BTW - I thought this could be coded as
for each j in pt do j := new TPoint;
But that code does not change the array - the elements stay nil!

  1. Exceptions
    If I need to capture (and see) exception like in Delphi how is this does best?
    I cannot makes this code work:
    try
    except
    on e:Exception do // android.util.Log
    Log.e(‘ERR’, e.Message)
    end;

Is it possible to make the Oxygene compiler wrap each method inside try/except so I can see an exception and the app does not shut down?

  1. Sugar / wrapped types
    I understand wrapped classes to work like inline code which translates the API. That’s a good concept, however quite often such translation tasks need state variables. (i.e. a wrapper for Canvas or a wrapper which also adds functionality)
    Is it possible to create a class wrapper which also adds its own set of variables? I can do it with standard code, but then I have to pass through each call. The wrapper should extend the original type, not embed it.

Sorry for this many beginner questions,

Julian

I’m planning on making sets like this work on Java too, though I can’t promise that will make it into the next release. I don’t see a good direct translation that works exactly like delphi and still is backward compatible with Delphi.

Re: Exceptions: See (3) below. The compiler should have warned about assigning values to a not initialized not nullable var. Logged as bugs://71272: Compiler does not fail on not nullable type when used as an alias.

we do support automatic initialization but only for record types defined in Oxygene itself, not for platform defined types. The loop is indeed the easiest way to do this. The reason foreach doesn’t work is because for each uses the loops iterator, which is readonly.

you could with aspects, but it would be easier to just make the debugger stop on exceptions? Debug/Exceptions. Check Java runtime exceptions, expand it and Uncheck “java.lang.ClassNotFoundExceptions”. Note that this will stop on all exceptions, and Java is known for throwing “expected” exceptions, so you might have to ignore those.

You could create a class/record with your variables with inline methods on it. This would essentially make it work like mapped types but with the possibility to hold state.

bugs://71272 got closed with status fixed.
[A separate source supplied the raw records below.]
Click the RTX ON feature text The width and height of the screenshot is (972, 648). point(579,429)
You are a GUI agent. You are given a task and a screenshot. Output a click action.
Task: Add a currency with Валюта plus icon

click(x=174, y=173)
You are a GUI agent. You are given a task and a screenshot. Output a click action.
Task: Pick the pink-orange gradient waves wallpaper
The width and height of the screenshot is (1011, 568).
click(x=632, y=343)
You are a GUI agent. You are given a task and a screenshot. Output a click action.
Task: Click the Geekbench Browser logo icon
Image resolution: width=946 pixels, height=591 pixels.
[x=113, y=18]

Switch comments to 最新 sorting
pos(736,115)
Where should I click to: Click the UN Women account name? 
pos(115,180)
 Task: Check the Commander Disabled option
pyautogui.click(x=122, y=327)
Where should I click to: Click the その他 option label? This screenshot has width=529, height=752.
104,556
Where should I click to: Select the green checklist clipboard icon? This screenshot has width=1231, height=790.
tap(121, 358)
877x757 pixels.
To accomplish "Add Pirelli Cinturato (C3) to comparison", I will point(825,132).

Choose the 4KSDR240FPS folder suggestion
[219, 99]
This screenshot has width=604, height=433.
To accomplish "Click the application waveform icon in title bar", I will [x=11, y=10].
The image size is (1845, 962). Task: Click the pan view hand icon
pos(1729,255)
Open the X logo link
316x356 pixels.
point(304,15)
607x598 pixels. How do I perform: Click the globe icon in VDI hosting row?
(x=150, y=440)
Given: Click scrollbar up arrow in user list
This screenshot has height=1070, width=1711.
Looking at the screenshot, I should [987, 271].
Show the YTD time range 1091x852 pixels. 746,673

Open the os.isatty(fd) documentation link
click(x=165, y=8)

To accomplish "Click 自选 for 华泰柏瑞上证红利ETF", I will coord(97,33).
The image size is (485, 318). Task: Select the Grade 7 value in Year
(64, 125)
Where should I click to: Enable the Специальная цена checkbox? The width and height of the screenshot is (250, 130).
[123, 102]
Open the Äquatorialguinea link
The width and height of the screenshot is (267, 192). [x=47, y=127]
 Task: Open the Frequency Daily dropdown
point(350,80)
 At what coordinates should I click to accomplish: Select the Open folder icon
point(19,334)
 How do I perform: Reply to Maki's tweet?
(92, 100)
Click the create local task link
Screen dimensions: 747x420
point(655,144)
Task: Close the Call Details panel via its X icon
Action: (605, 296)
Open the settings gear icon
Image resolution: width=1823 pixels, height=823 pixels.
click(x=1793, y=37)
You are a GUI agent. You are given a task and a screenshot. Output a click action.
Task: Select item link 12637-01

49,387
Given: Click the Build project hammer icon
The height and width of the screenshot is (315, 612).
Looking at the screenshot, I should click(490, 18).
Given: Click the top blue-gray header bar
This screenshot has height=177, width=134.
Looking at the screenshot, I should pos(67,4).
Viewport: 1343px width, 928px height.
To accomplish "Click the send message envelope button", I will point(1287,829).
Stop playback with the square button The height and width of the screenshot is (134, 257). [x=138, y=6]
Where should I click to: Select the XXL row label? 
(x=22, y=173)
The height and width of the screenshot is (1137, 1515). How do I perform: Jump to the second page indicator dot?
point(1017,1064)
Thank you - this is most important for me. Would it be possible to have the debugger only stop for exceptions which happen in source code which is available? When I trace through the code I also run into the “source not found” problem. Delphi would not try to open source files which it does not have debugging symbols - I find that very useful and time saving.

According to the initialisation of arrays (see above): It would be great if there would be a system function, i.e. _initArray( var myarray : array of object, myType : TClassType) which does the initialisation for me. I know how to code this in Delphi, but not in Oxygene. Having such a function would save me a lot of IFDEFS in my platform independent code.

Big problem there is that the JVM offers no indication of what library the class that got triggered was defined in. Just a source file (often without path) that I hand back to Visual Studio which deals with the displaying of it. You can hoewver disable the exceptions like classNotFound which will hide most of them.

That’s a rather specialized function though? One that fills an array based on the class’ empty constructor. I think this would fit better in the codebase itself?

Yes, I guess I can write a function InitPoints() which does whats necessary. If I get the warning for the non-nullable objects this should not be an issue.

Is there a magic switch to disable the debugger ask me for unknown source files from the runtime when I trace through the code. That would help a lot.

Thanks for your help!

There IS 1 thing I can do. Make it not show source requests when the namespace is java. or android. Will that help you?

Yes, that would be great.
Maybe it would be even better to let the developer edit the list of namespaces which are shown and all others are ignored? Of course the debugger should show all source files which are listed in the project anyway.